What this task involves:
Examine each line of the listing below. Copy those in which the string "comment" appears.
----------
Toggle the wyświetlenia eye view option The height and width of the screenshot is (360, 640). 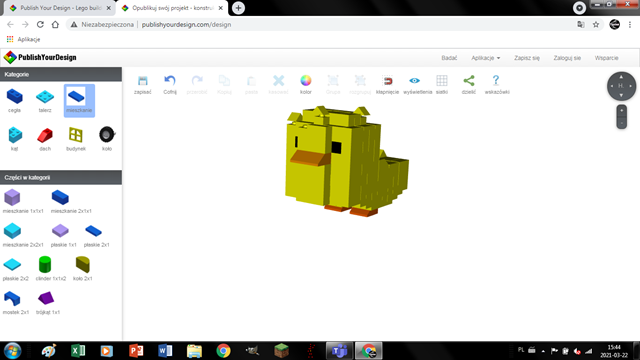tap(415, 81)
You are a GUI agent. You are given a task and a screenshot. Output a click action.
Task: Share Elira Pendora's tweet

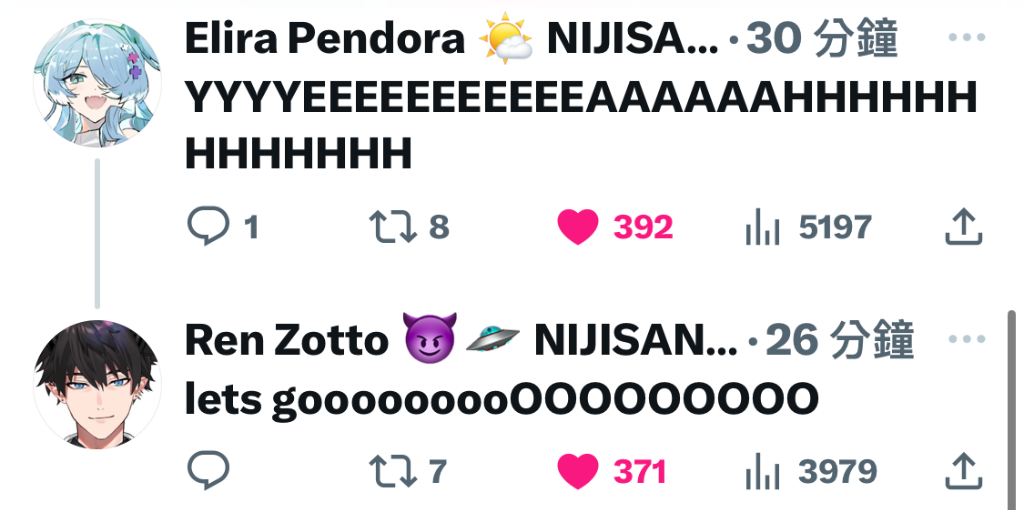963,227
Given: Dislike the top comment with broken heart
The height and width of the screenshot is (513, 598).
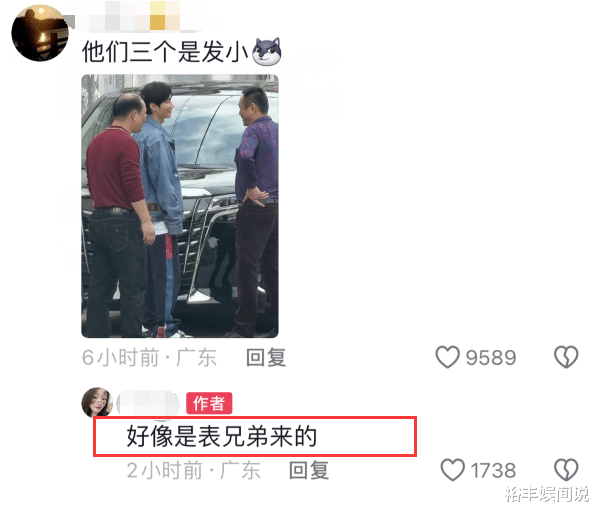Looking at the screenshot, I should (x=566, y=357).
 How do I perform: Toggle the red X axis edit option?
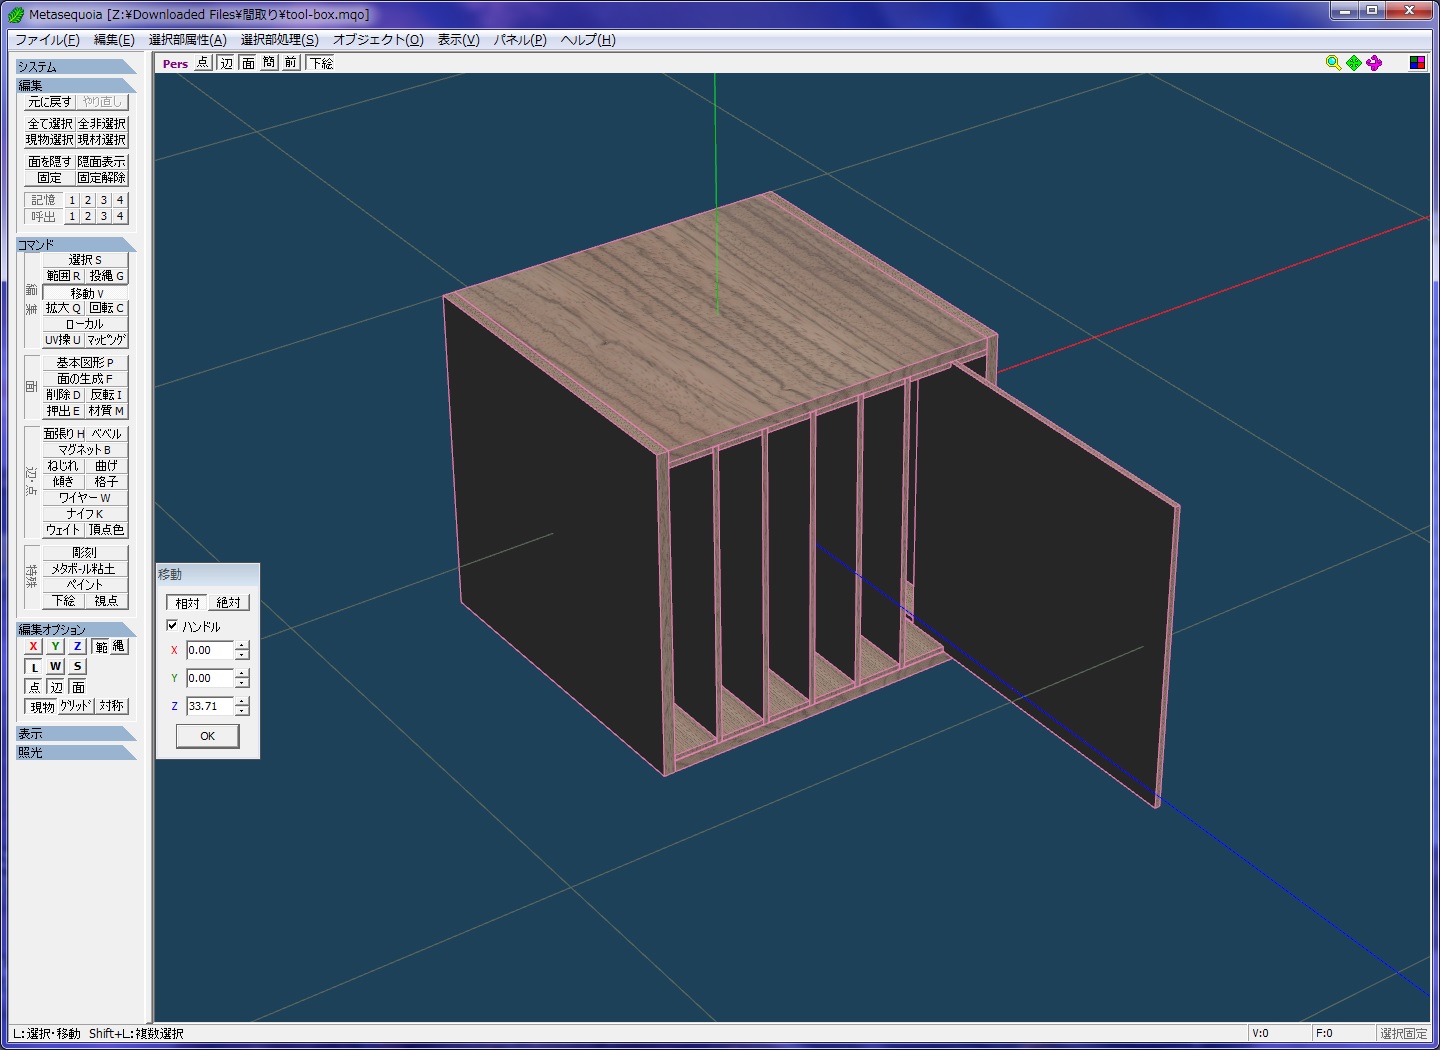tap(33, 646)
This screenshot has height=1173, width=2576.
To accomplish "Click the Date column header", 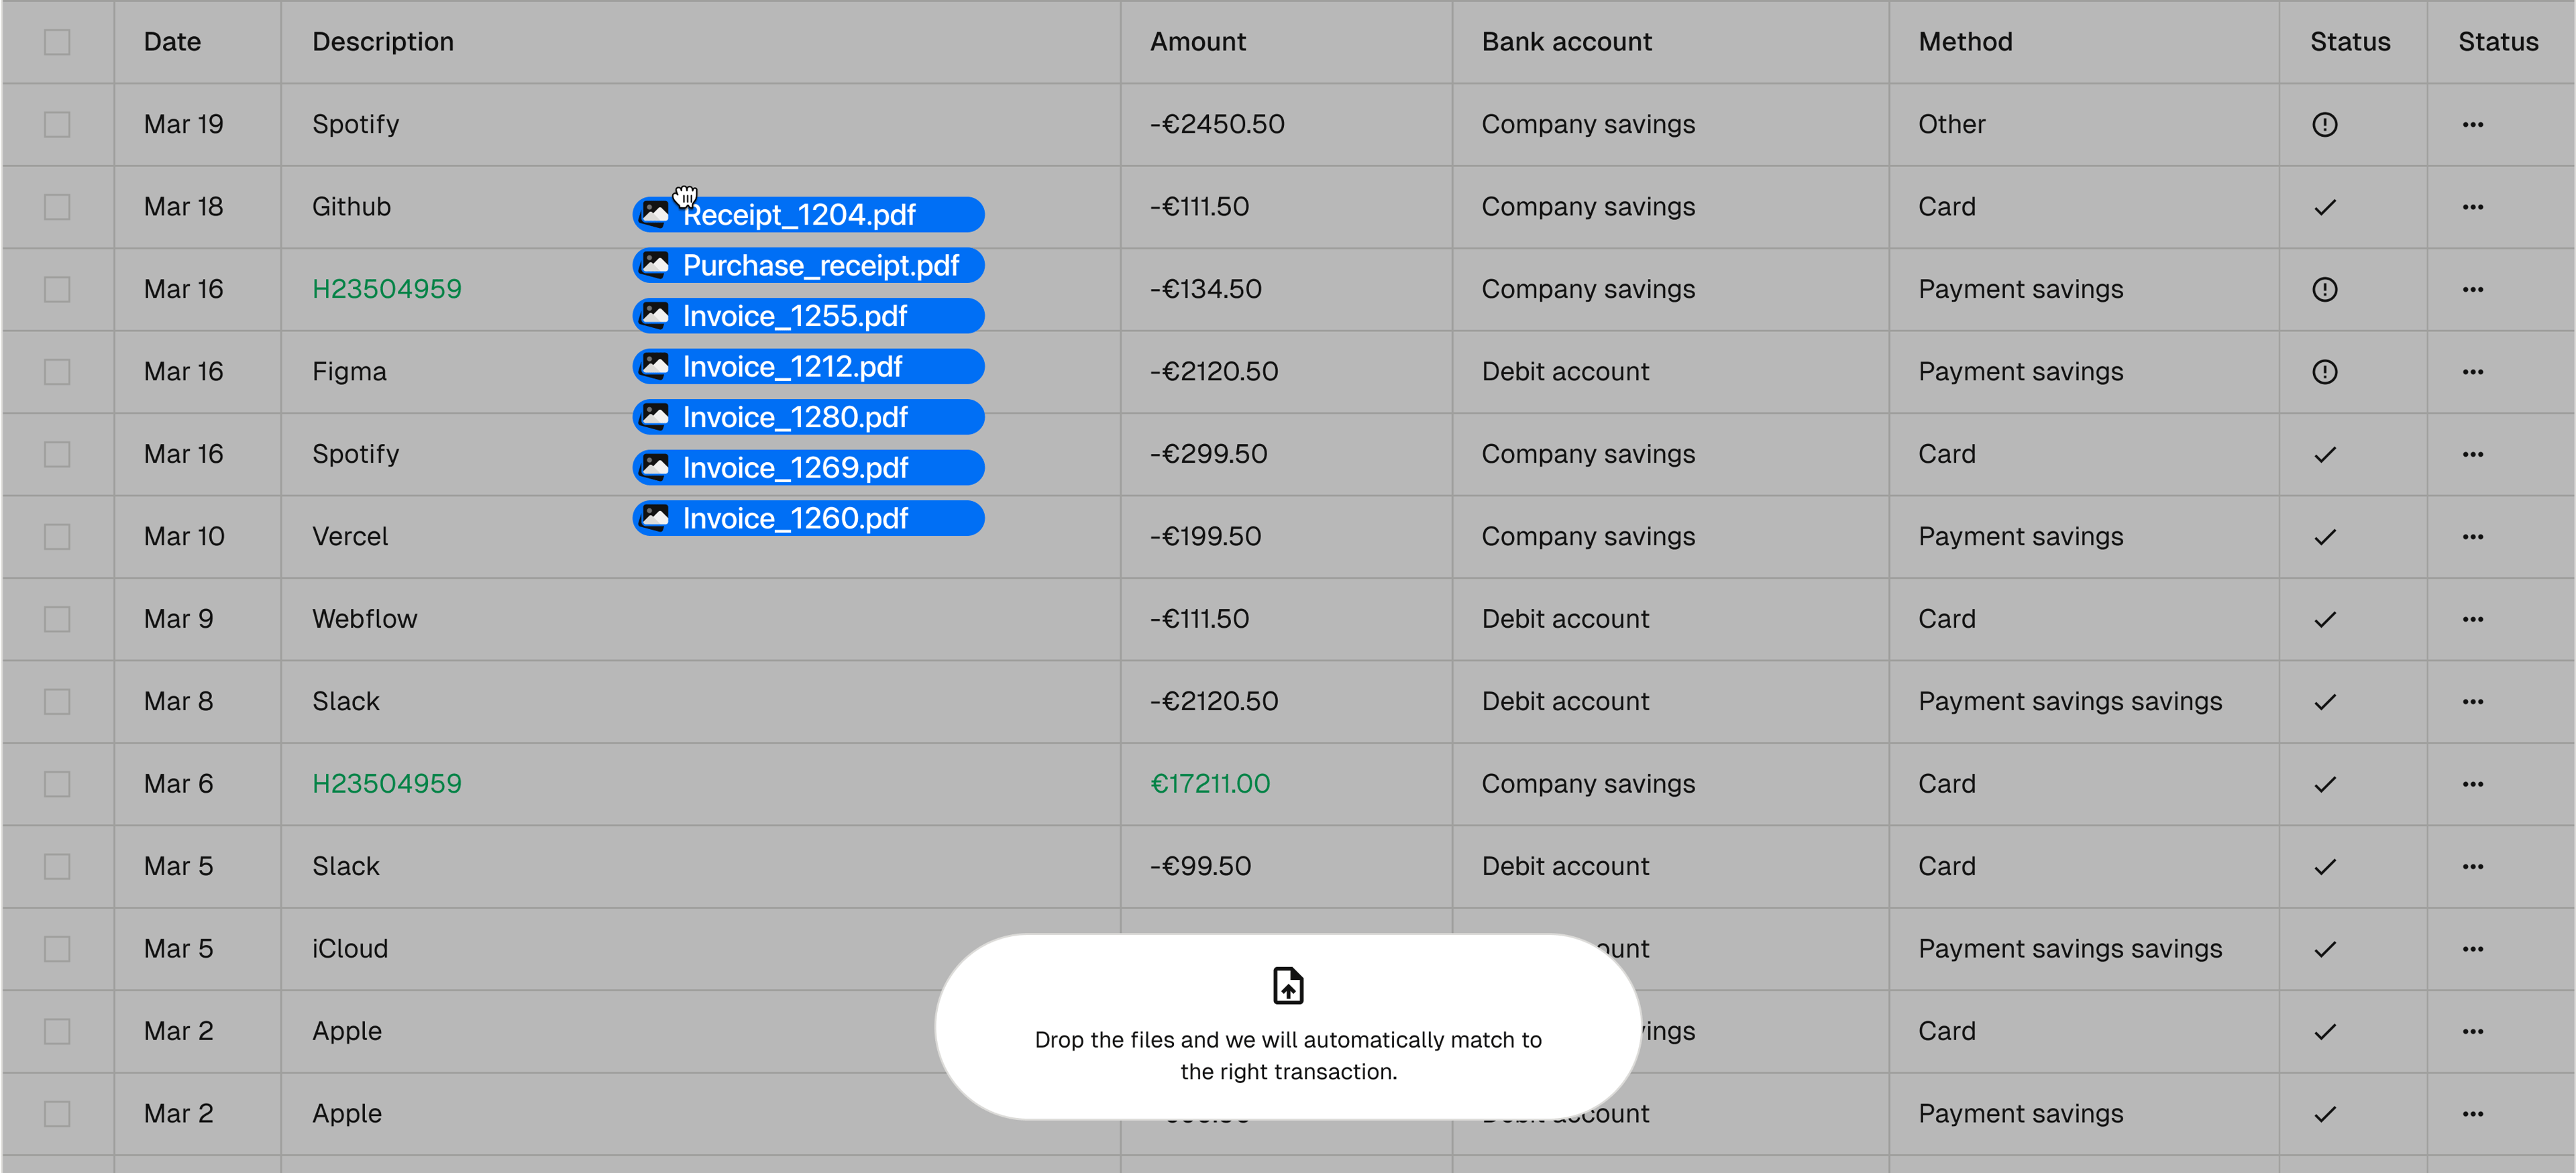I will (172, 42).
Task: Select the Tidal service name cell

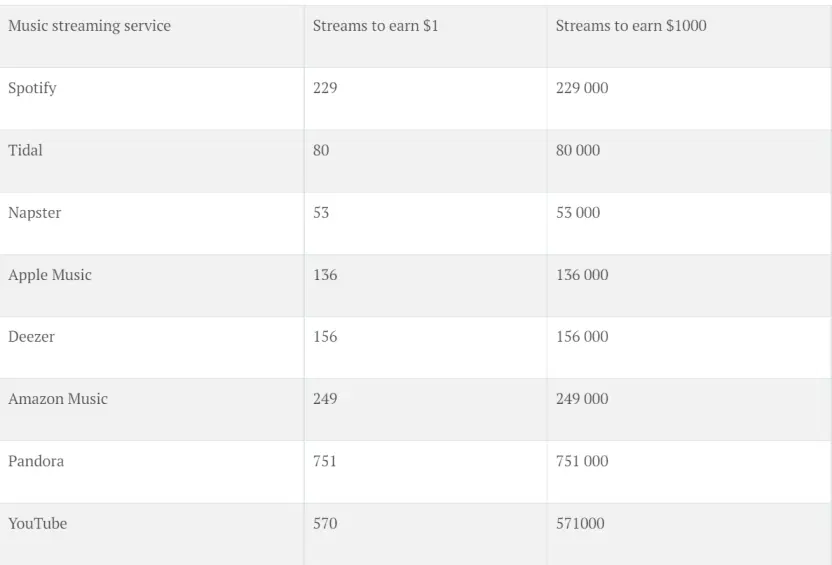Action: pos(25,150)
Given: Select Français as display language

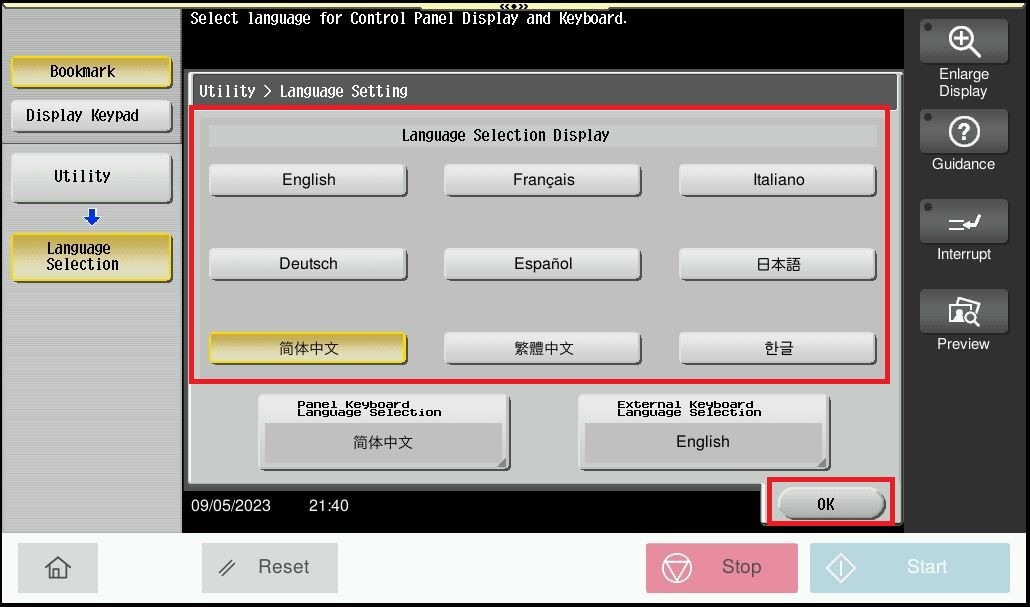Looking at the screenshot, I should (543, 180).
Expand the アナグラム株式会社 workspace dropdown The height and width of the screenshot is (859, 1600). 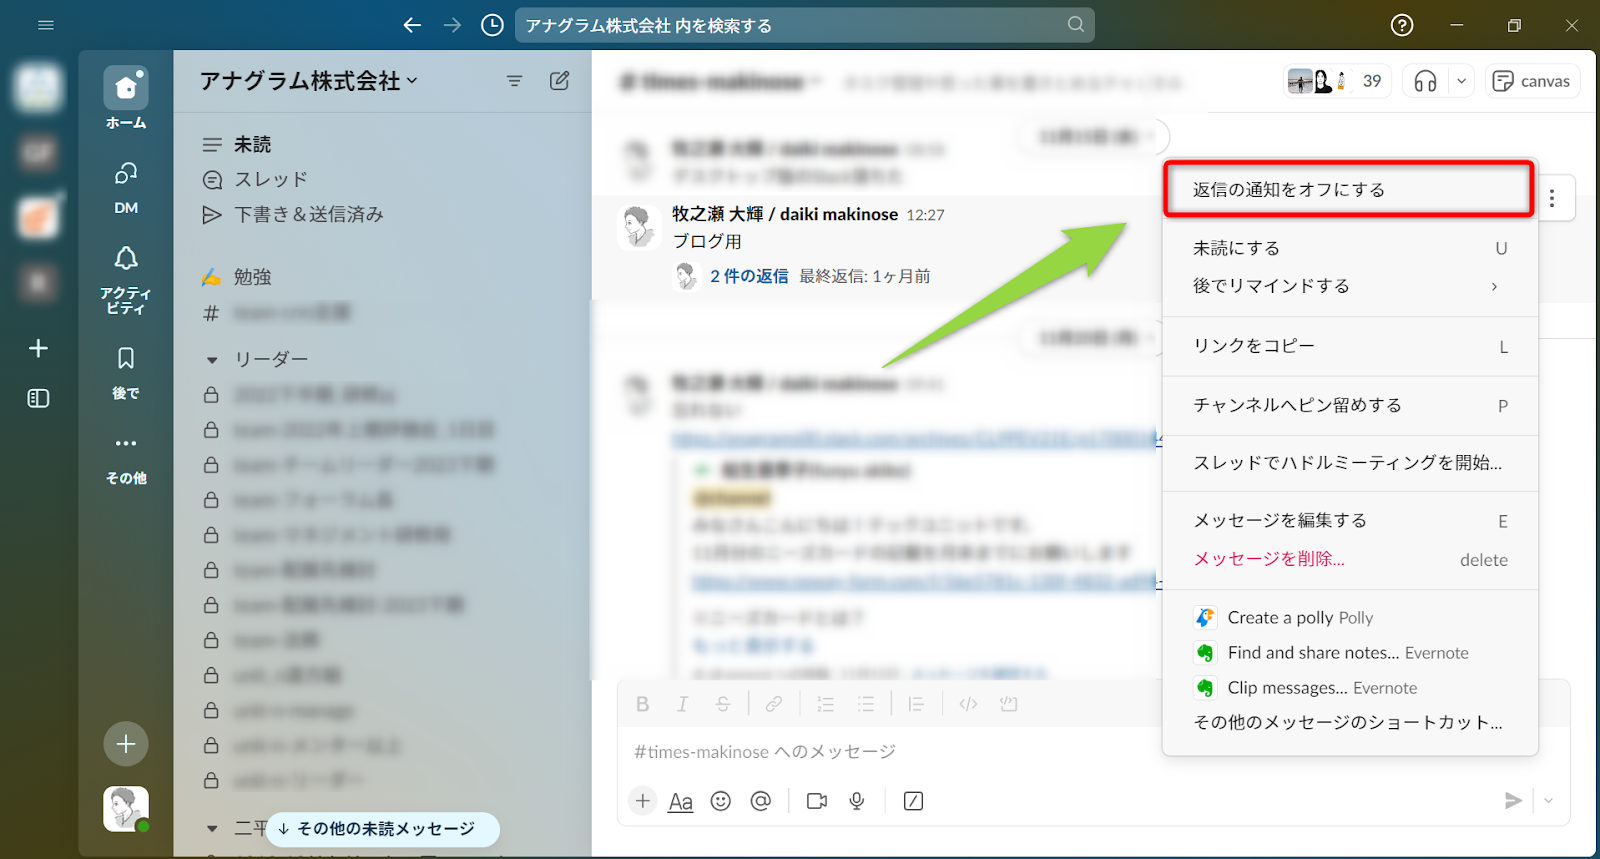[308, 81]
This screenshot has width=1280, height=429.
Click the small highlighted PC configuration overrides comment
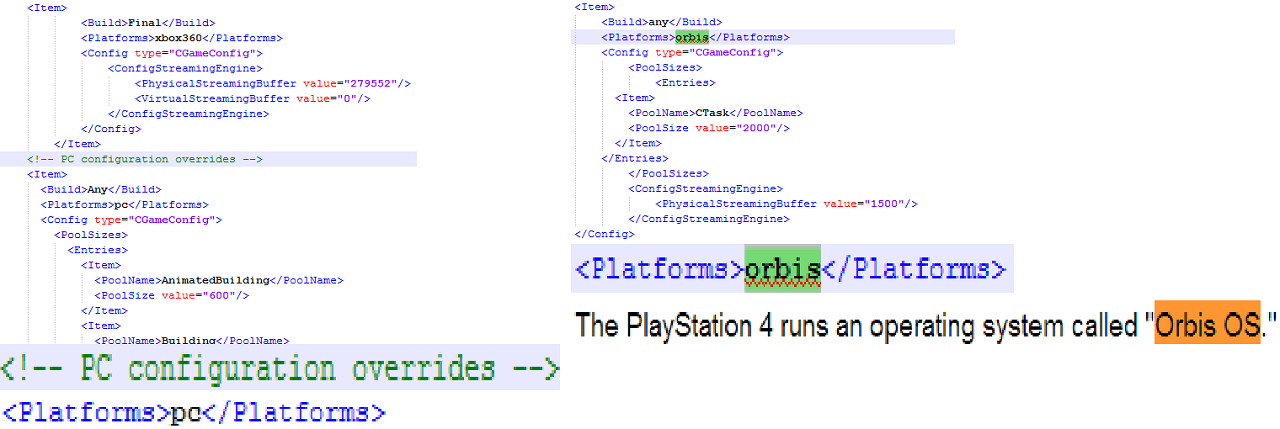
----------
Exercise response:
Given: Dislike the top comment with broken heart
Click the small highlighted PC configuration overrides comment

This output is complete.